> Request
Write out, word for word, the part of the material that opens with its very first line and closes with the line containing "pyautogui.click(x=306, y=344)", with both of those lines included.

> Input
###
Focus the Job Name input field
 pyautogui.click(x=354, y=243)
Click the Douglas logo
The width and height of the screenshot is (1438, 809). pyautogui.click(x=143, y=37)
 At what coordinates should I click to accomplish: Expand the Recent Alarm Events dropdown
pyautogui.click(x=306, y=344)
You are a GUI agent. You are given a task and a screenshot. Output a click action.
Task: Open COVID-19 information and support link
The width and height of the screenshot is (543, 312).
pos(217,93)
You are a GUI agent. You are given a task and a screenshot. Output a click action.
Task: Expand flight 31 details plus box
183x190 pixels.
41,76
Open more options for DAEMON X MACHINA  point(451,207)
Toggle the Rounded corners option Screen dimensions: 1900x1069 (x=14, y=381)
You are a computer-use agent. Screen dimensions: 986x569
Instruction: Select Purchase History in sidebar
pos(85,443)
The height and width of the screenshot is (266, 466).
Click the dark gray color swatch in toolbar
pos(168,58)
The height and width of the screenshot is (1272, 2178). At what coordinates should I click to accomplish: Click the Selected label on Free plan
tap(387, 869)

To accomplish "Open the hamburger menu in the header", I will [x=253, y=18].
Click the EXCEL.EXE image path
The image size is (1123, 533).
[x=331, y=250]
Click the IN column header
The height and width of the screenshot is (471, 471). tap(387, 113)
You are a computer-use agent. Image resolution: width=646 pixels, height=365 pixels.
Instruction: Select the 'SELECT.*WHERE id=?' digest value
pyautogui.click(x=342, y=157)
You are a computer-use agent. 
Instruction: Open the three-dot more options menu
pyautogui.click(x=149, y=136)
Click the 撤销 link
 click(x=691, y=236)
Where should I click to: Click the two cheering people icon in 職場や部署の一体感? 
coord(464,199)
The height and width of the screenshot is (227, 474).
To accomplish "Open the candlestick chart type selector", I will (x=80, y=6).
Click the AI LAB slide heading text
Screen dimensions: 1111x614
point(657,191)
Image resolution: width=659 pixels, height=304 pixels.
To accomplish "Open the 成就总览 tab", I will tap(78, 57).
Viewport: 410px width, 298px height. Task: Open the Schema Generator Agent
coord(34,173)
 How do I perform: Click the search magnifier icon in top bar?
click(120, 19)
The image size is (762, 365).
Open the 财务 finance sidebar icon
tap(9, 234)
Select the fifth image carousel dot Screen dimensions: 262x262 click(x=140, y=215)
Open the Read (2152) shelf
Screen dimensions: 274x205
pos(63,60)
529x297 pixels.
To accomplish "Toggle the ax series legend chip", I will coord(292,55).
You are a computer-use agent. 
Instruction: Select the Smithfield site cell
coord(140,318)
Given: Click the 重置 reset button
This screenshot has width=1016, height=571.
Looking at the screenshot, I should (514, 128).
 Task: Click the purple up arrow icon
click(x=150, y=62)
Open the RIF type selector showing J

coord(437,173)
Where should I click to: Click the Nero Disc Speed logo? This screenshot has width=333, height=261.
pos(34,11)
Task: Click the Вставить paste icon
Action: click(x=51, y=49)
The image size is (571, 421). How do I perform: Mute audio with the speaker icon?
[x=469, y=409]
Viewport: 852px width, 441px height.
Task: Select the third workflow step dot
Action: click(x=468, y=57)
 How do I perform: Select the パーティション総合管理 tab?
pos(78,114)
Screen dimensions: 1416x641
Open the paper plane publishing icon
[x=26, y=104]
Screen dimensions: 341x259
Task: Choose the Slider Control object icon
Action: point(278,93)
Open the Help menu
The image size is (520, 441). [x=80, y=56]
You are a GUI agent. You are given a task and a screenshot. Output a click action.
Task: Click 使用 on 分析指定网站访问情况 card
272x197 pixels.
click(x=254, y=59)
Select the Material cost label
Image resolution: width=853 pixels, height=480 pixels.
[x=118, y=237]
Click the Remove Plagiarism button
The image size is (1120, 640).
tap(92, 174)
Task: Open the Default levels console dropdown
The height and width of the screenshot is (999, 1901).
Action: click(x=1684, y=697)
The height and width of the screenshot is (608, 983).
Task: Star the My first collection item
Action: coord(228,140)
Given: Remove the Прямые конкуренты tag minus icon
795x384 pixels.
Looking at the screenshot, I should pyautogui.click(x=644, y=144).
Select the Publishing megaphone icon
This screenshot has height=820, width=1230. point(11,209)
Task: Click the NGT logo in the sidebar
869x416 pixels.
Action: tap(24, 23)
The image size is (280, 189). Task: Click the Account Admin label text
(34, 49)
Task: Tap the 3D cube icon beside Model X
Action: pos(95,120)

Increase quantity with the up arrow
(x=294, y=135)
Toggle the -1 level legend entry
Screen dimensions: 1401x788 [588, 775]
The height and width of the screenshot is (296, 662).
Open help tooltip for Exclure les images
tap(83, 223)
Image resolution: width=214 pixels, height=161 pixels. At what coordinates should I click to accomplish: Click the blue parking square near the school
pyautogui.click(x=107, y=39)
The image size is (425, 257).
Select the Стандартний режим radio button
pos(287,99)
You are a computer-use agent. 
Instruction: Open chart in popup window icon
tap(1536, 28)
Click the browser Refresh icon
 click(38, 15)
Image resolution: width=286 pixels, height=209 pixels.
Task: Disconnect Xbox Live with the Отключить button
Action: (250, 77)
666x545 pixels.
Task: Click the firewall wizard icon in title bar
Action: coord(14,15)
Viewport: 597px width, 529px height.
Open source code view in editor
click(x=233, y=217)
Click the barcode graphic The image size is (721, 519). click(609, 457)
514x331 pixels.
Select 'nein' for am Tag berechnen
###
> Task response
Focus the Job Name input field
 pyautogui.click(x=354, y=243)
Click the Douglas logo
The width and height of the screenshot is (1438, 809). pyautogui.click(x=143, y=37)
 At what coordinates should I click to accomplish: Expand the Recent Alarm Events dropdown
pyautogui.click(x=306, y=344)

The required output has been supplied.